The venue is pulling out all the stops for the Olympic year, with shows featuring Hollywood star Cate Blanchett, jazz legend Wynton Marsalis and Chocolat actress Juliette Binoche among the many highlights.

It will also mark 50 years of James Bond films with a major exhibition of original gadgets, props, costumes, cars and more.

Managing director Sir Nicholas Kenyon said: “It’s extremely thriving at the moment. We’re really committed to the Olympics and the cultural programme around it, and that’s paid dividends for us as we have been able to put together such a fantastic programme in our birthday year.”

When it opened, the centre was the final piece in the jigsaw of a vast project to revive an area flattened by bombing in 1940.

In one night, the Luftwaffe wiped out the maze of streets and warehouses that were where the estate now stands.

Plans for housing were drawn up in the 1950s and the first flats were completed in 1968. By 1974, the three soaring towers that make it such a landmark were in place.

The site had been designed in the brutalist architectural style popular in the 1950s and 1960s. It was constructed from concrete and looked harsh, angular and urban. Some saw it as drab, ugly.

So it was perhaps an unlikely setting for an arts centre intended to bring culture and beauty to the intersection of Finsbury and the City.

Sir Nicholas said: “The Barbican took so long to design and build that when it opened it was really unfashionable in terms of its style. It has had its critics.

“But it was a utopian idea, to have a place where people live with the arts at its heart. That’s still quite unique today.

“Its reputation has changed now. It contains some of the great urban spaces in London, and I think many would describe the Barbican as beautiful in its own way.”

The Barbican Centre boasts three auditoriums, two galleries, a cinema and three restaurants, not to mention the tropical conservatory and library.

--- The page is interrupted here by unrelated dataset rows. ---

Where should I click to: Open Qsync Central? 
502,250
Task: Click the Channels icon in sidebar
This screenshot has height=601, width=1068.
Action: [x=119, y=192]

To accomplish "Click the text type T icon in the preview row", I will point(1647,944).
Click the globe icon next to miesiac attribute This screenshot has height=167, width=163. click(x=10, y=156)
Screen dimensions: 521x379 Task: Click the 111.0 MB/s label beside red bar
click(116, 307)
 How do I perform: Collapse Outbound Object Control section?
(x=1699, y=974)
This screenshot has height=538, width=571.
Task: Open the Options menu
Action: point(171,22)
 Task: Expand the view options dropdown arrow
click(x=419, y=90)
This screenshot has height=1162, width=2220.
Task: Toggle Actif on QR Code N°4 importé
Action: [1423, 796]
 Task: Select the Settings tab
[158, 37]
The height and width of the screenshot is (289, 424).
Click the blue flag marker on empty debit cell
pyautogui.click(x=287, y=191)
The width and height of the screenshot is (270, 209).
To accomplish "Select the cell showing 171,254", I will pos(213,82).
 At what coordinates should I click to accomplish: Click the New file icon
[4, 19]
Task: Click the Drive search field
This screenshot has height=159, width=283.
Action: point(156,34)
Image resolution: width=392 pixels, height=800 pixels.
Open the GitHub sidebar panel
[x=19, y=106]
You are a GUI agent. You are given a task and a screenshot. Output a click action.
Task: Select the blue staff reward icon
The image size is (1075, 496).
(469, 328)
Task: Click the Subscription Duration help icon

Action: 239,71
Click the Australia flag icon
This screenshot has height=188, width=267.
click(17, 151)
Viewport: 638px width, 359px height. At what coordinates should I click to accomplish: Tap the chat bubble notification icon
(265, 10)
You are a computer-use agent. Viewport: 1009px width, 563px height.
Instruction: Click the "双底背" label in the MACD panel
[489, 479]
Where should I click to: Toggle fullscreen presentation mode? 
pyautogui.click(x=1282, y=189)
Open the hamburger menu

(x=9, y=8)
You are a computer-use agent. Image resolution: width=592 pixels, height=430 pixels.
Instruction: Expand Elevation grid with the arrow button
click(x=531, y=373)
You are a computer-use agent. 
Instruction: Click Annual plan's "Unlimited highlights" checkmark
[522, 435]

Sir Nicholas, who took up his post four years ago after running the BBC Proms, describes it as “the place where you get all the arts under one roof”.

He added: “The mission of the Barbican is to be an arts centre for the city, the nation and the world.”

This year will see the opening of the complex’s first new buildings for 30 years.

Two new cinemas will launch in September, situated at the junction of Beech Street and Whitecross Street.

It is hoped this increased street presence will help to draw in new audiences – and drive a cultural boom in its surrounds.

Sir Nicholas added: “It will have a glassed front and be great for attracting people from the street. We want to get beyond the walls of the centre and build a feeling of there being a new cultural quarter around here.”